:: Activity ::
Where a line looks odd, keep it as it is and transcribe all the material.

:: Extracted material ::
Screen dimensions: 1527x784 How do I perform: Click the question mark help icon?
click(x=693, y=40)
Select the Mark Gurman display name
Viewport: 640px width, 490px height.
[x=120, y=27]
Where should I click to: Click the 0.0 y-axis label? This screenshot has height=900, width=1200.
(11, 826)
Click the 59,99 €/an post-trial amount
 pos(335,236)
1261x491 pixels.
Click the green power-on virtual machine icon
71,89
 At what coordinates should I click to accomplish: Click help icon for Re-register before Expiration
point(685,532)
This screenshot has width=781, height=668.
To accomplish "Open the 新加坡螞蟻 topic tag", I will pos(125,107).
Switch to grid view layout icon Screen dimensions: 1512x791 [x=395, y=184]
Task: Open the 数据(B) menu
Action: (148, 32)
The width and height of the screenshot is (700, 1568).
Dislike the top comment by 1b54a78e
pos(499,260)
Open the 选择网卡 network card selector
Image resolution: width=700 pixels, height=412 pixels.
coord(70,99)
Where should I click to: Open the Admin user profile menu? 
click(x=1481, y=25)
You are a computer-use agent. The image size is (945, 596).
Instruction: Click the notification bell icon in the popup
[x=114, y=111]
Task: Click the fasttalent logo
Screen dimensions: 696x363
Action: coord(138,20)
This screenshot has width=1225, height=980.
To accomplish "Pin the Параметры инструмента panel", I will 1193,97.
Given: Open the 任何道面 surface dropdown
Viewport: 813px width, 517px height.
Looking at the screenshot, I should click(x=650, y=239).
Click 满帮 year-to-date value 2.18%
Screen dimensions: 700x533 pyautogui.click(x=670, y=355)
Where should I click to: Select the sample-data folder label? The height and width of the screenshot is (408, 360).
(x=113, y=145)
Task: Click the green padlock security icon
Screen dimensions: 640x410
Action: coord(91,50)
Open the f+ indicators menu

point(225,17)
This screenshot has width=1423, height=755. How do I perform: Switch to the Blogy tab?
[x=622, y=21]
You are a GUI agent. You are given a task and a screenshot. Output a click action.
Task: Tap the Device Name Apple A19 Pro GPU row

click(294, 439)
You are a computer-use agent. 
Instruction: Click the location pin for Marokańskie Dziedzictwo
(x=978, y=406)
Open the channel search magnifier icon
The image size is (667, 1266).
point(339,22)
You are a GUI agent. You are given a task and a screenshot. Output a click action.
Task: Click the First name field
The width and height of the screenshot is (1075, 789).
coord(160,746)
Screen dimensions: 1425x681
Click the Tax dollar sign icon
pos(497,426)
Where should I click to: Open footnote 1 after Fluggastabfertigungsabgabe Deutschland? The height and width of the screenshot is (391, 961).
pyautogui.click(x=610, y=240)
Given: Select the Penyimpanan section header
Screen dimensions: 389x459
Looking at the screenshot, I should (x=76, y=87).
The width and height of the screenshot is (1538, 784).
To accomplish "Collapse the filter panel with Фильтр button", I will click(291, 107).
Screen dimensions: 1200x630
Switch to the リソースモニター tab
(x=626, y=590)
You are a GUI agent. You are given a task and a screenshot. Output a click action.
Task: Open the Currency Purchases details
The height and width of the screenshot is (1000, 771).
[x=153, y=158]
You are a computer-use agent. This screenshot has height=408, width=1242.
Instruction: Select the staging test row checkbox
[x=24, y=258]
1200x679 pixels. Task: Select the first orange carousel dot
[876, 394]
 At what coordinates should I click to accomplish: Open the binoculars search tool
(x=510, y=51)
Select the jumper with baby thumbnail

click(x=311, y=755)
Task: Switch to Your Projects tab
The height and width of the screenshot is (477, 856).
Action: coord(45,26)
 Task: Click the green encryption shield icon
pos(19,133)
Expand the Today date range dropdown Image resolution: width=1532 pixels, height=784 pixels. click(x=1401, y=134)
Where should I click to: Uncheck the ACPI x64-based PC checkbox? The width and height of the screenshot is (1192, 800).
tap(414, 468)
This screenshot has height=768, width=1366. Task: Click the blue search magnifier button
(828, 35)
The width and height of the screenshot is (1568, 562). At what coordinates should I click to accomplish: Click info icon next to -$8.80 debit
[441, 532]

:: Response below ::
Screen dimensions: 1527x784 How do I perform: Click the question mark help icon?
click(x=693, y=40)
Select the Mark Gurman display name
Viewport: 640px width, 490px height.
[x=120, y=27]
Where should I click to: Click the 0.0 y-axis label? This screenshot has height=900, width=1200.
(11, 826)
Click the 59,99 €/an post-trial amount
 pos(335,236)
1261x491 pixels.
Click the green power-on virtual machine icon
71,89
 At what coordinates should I click to accomplish: Click help icon for Re-register before Expiration
point(685,532)
This screenshot has width=781, height=668.
To accomplish "Open the 新加坡螞蟻 topic tag", I will pos(125,107).
Switch to grid view layout icon Screen dimensions: 1512x791 [x=395, y=184]
Task: Open the 数据(B) menu
Action: (148, 32)
The width and height of the screenshot is (700, 1568).
Dislike the top comment by 1b54a78e
pos(499,260)
Open the 选择网卡 network card selector
Image resolution: width=700 pixels, height=412 pixels.
coord(70,99)
Where should I click to: Open the Admin user profile menu? 
click(x=1481, y=25)
You are a computer-use agent. The image size is (945, 596).
Instruction: Click the notification bell icon in the popup
[x=114, y=111]
Task: Click the fasttalent logo
Screen dimensions: 696x363
Action: coord(138,20)
This screenshot has width=1225, height=980.
To accomplish "Pin the Параметры инструмента panel", I will 1193,97.
Given: Open the 任何道面 surface dropdown
Viewport: 813px width, 517px height.
Looking at the screenshot, I should click(x=650, y=239).
Click 满帮 year-to-date value 2.18%
Screen dimensions: 700x533 pyautogui.click(x=670, y=355)
Where should I click to: Select the sample-data folder label? The height and width of the screenshot is (408, 360).
(x=113, y=145)
Task: Click the green padlock security icon
Screen dimensions: 640x410
Action: coord(91,50)
Open the f+ indicators menu

point(225,17)
This screenshot has width=1423, height=755. How do I perform: Switch to the Blogy tab?
[x=622, y=21]
You are a GUI agent. You are given a task and a screenshot. Output a click action.
Task: Tap the Device Name Apple A19 Pro GPU row

click(294, 439)
You are a computer-use agent. 
Instruction: Click the location pin for Marokańskie Dziedzictwo
(x=978, y=406)
Open the channel search magnifier icon
The image size is (667, 1266).
point(339,22)
You are a GUI agent. You are given a task and a screenshot. Output a click action.
Task: Click the First name field
The width and height of the screenshot is (1075, 789).
coord(160,746)
Screen dimensions: 1425x681
Click the Tax dollar sign icon
pos(497,426)
Where should I click to: Open footnote 1 after Fluggastabfertigungsabgabe Deutschland? The height and width of the screenshot is (391, 961).
pyautogui.click(x=610, y=240)
Given: Select the Penyimpanan section header
Screen dimensions: 389x459
Looking at the screenshot, I should (x=76, y=87).
The width and height of the screenshot is (1538, 784).
To accomplish "Collapse the filter panel with Фильтр button", I will click(291, 107).
Screen dimensions: 1200x630
Switch to the リソースモニター tab
(x=626, y=590)
You are a GUI agent. You are given a task and a screenshot. Output a click action.
Task: Open the Currency Purchases details
The height and width of the screenshot is (1000, 771).
[x=153, y=158]
You are a computer-use agent. This screenshot has height=408, width=1242.
Instruction: Select the staging test row checkbox
[x=24, y=258]
1200x679 pixels. Task: Select the first orange carousel dot
[876, 394]
 At what coordinates should I click to accomplish: Open the binoculars search tool
(x=510, y=51)
Select the jumper with baby thumbnail

click(x=311, y=755)
Task: Switch to Your Projects tab
The height and width of the screenshot is (477, 856).
Action: coord(45,26)
 Task: Click the green encryption shield icon
pos(19,133)
Expand the Today date range dropdown Image resolution: width=1532 pixels, height=784 pixels. click(x=1401, y=134)
Where should I click to: Uncheck the ACPI x64-based PC checkbox? The width and height of the screenshot is (1192, 800).
tap(414, 468)
This screenshot has height=768, width=1366. Task: Click the blue search magnifier button
(828, 35)
The width and height of the screenshot is (1568, 562). At what coordinates should I click to accomplish: Click info icon next to -$8.80 debit
[441, 532]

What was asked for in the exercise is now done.